Advanced genomic techniques and a USDA National Institute of Food and Agriculture (NIFA) grant of almost a half-million dollars will allow University of Illinois researchers to advance fundamental knowledge in plant science that will lead to healthier, more productive crops that play a key role in keeping American agriculture sustainable and competitive.
Yoshie Hanzawa, U of I assistant professor of crop sciences, will study flowering response to seasonal photoperiod changes in soybean.
"Flowering response is a critical factor to environmental adaptation of crop plants," Hanzawa said. "Flowering is a key trait that determines a plant's survival and productivity."

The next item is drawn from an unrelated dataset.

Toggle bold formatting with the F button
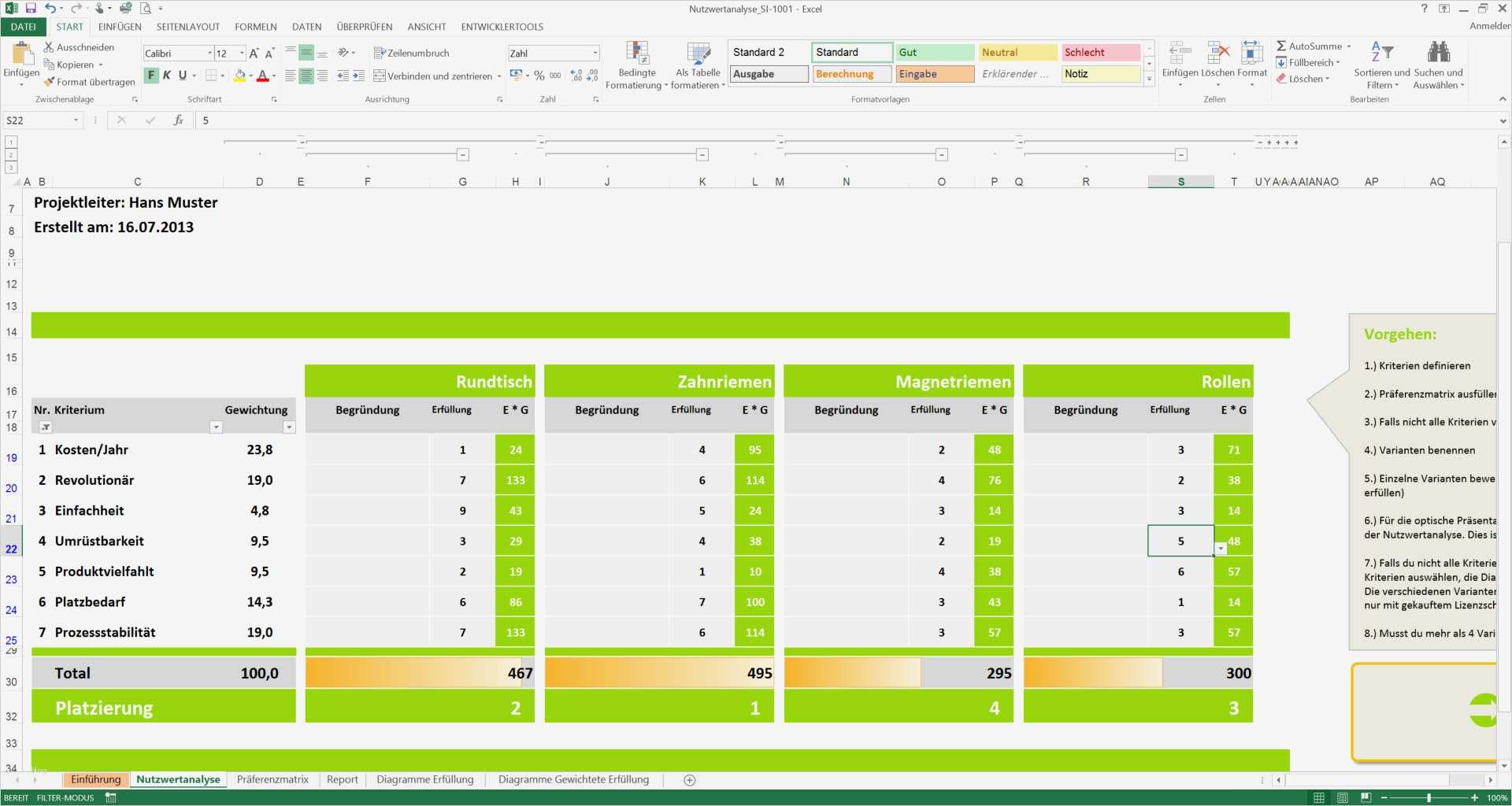This screenshot has width=1512, height=806. coord(151,75)
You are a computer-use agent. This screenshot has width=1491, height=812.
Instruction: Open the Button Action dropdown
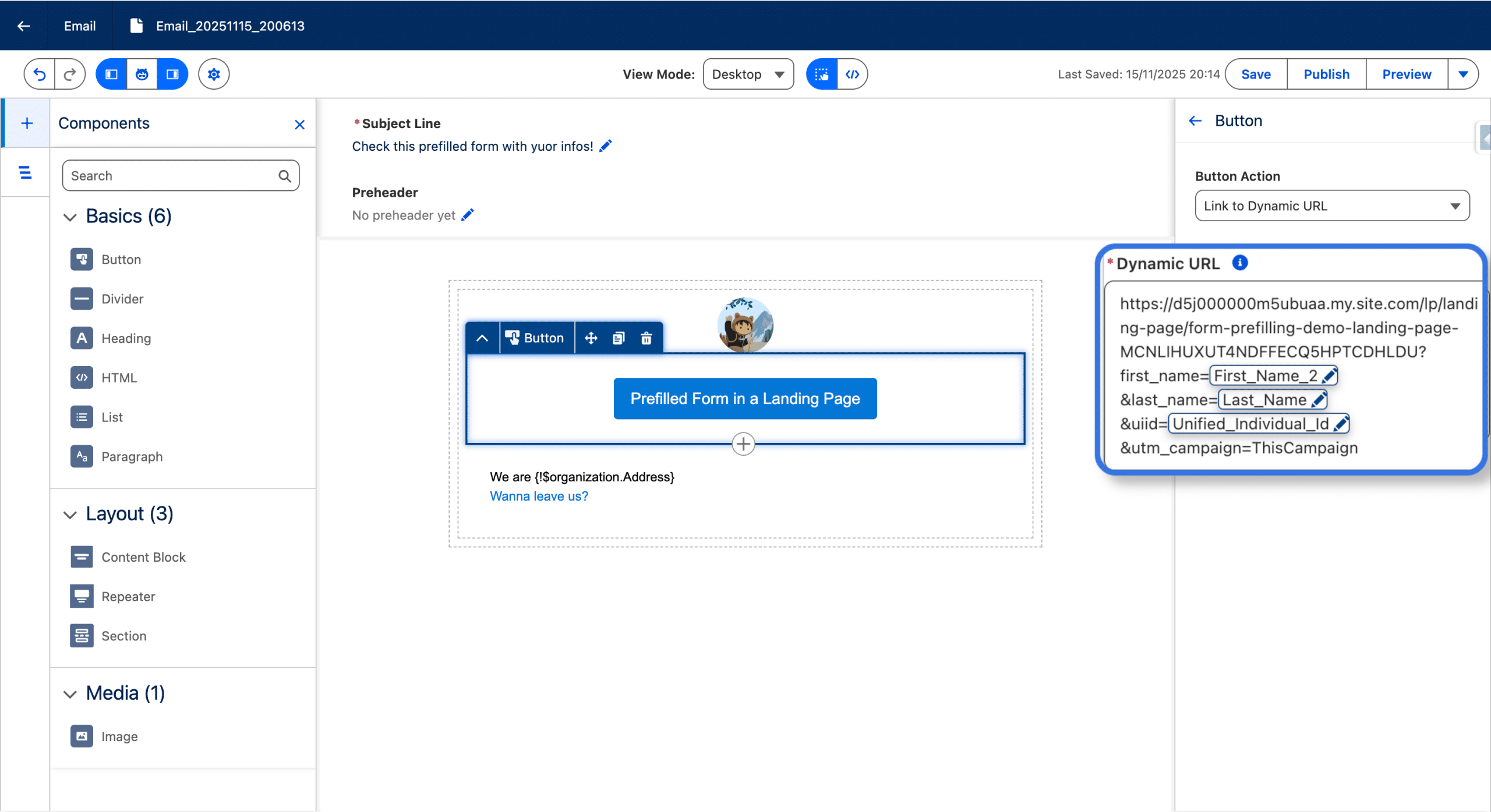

Hanzawa said the knowledge obtained through this project will enhance understanding of the molecular basis of photoperiodic flowering and provide valuable information to help plant breeders maximize yield potential by developing superior germplasm that's highly adaptive to diverse environments.
"We want to help open up a new frontier in soybean breeding," Hanzawa said. "We have a huge variation in day length from northern to southern United States. Our goal is to develop germplasm that fits each microenvironment by modifying the response of the soybean plant to day length."
One approach to increase soybean production today is to extend the seed filling period between the flowering time and the beginning of seed maturation, she said. Modification of photoperiod responsiveness would make this possible by advancing the flowering time and allowing cultivation of soybean at wider latitudes while improving yield.
"We must have genetic tools and information that allow modification of flowering time independently of seed maturation," Hanzawa said. "To achieve this, we must understand the molecular basis of the photoperiodic response on the flowering gene networks in soybean."
Hanzawa's project offers young scientists, including undergraduate students, excellent opportunities to learn and apply the latest advances in plant genomics research, she added. Because flowering affects many broad areas of plant research, these findings could impact development, physiology, genetics, genomics, bioinformatics, evolution, ecology and plant breeding.
NIFA awarded the grants through the Agriculture and Food Research Initiative (AFRI) Foundational funding program. AFRI is NIFA's flagship competitive grant program established under the 2008 Farm Bill. AFRI supports work in six priority areas: 1) plant health and production and plant products; 2) animal health and production and animal products; 3) food safety, nutrition and health; 4) renewable energy, natural resources and environment; 5) agriculture systems and technology; and 6) agriculture economics and rural communities.
Hanzawa will work in collaboration with Randall Nelson, USDA Soybean Germplasm Collection Curator and professor in the Department of Crop Sciences.